By September 1995, the BMA had become convinced that the NHS Executive either would not or could not draw up an acceptable security policy, and so on the 7th October the BMA Council asked me to do this. My goal was not to rewrite the traditional ethics of the profession, but to translate them into a concise set of rules that would provide a clear and unambiguous basis of communication between patients, clinicians and policymakers on the one hand, and computer system builders on the other.
There already existed two well understood security policy models to provide some inspiration. The first is the Bell-LaPadula policy, used by the world's armed forces, under which an official cleared to `secret' should be able to see documents classified `secret' and below, but nothing at `top secret' or above. In other words, information only flows upwards, and never downwards, through a hierarchy of security levels [9]. The second is the Clark-Wilson policy that was developed to formalise good practice in banking and bookkeeping systems, and which lays down a number of rules to enforce controls such as dual control and audit [19]. But neither of these would do for clinical information, the basic principle of which is expressed by the General Medical Council [31] as:
Patients have a right to expect that you will not pass on any personal information which you learn in the course of your professional duties, unless they agree.
Thus our goal is patient control of data access, rather than an access hierarchy that reflects an organisational command structure. It is privacy, that empowers the patient, rather than confidentiality, that empowers the organisation.
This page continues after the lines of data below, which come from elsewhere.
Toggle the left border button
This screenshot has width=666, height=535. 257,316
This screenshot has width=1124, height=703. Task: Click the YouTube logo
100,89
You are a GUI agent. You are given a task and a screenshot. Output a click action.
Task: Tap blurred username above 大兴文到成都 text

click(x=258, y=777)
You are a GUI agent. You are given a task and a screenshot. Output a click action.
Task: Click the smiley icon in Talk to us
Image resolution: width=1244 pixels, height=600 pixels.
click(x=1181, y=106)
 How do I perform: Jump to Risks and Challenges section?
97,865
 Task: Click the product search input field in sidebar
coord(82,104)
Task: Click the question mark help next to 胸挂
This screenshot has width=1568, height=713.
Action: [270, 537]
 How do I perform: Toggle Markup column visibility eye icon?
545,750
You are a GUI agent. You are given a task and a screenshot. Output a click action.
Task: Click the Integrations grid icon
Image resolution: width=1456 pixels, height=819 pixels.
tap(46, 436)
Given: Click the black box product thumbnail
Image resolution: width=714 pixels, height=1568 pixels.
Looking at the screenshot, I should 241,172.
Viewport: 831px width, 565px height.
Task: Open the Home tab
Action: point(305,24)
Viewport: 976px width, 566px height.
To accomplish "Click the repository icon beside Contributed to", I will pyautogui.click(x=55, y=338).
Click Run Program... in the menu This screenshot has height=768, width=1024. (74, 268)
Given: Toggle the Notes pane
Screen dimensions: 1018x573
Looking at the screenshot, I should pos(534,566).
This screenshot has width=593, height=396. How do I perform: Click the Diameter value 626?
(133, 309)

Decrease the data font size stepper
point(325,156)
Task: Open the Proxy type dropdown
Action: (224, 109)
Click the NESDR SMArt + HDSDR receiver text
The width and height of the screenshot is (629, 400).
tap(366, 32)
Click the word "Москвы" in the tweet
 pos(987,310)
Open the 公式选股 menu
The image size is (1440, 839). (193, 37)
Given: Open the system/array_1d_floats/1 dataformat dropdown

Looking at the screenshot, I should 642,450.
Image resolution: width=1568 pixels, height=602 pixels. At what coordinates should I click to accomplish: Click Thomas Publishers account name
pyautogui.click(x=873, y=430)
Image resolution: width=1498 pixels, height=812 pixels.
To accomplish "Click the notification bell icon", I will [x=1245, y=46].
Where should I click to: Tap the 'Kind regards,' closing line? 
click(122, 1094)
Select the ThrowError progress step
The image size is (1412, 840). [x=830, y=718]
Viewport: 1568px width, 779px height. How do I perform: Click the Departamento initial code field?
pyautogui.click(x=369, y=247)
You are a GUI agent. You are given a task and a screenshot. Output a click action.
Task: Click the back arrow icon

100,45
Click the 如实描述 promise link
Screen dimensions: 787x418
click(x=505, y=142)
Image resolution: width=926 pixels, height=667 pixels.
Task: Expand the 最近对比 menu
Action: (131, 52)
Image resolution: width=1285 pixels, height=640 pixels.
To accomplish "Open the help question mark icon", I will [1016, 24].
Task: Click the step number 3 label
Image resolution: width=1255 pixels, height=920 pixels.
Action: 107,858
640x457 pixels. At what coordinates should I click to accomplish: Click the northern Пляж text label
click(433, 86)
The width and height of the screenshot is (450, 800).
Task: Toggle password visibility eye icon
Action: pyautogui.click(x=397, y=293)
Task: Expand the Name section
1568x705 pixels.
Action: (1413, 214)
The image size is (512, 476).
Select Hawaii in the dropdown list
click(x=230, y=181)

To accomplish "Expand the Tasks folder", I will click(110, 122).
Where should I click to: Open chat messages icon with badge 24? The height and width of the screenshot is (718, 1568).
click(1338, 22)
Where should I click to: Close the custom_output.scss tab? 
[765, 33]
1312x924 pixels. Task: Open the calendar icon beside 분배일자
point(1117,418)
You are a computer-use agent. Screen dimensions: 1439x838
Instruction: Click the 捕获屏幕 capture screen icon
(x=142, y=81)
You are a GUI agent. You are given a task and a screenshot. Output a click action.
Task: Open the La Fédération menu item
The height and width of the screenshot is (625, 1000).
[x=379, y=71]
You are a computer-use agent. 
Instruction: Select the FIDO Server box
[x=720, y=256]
This distinction is already familiar to medical ethicists: in English law, the privacy of medical records is founded on the rights of the patient while the confidentiality of social work records is based on the rights of the local authority that employs the social worker [24]. However, it was less familiar in the computer security world, as previous security models (including both Bell-LaPadula and Clark-Wilson) had been driven by organisational rather than privacy concerns.
So how could privacy --- the principle of patient control --- be encapsulated in a compact set of rules that would be easily understood by patients and clinicians, but sufficiently precise for system builders?
The BMA also commissioned guidelines. The idea was that the policy would be normative --- it would state where we should be in a few years' time --- while the guidelines would tell the working doctor how to protect her patients (and herself) from the immediate threats. One might think of the policy as the long-term treatment plan, and the guidelines as a bandage to stop the bleeding.
Developing the policy was a fascinating experience. The main primary sources used to elucidate the GMC position were the books by Somerville on medical ethics [72], and by Darley, Griew, McLoughlin and Williams on clinical confidentiality [24]. These provided the background material on what problems arise in practice, and how the clinical professions expect them to be dealt with. The pioneering study of electronic patient records by Griew and Currell [30] was also useful; it showed how complex it is to build a policy model for a record containing components to which different combinations of clinicians would have access, and motivated the search for a simpler framework.
The key idea was to assume that each record would have a unique access policy. That is, we would treat a lifetime's medical history as an accumulation of records, each of which was completely accessible to a the same set of users. Thus the general record might be available to everyone in a practice or care team, while a note on a treatment for depression might be open only to the doctor who treated it (and to the patient). This greatly simplifies things, and has the virtue of reflecting actual clinical practice.
By early November 1995, a first draft of the policy was circulated, and was significantly refined by a number of discussions. Among the most helpful were presentations to the BMA's IT and Ethics committees; we also shared the early drafts with software suppliers so that any practical objections could be raised, and with the NHS Executive, whose contribution at the time was negligible. These meetings took place during November and December 1995.
The final versions of the policy and guidelines were written over the New Year holiday and shipped in early January 1996 [5] [6]. The core of the policy is contained in nine principles, which are appended. A period of public consultation ensued, of which this workshop is the logical culmination.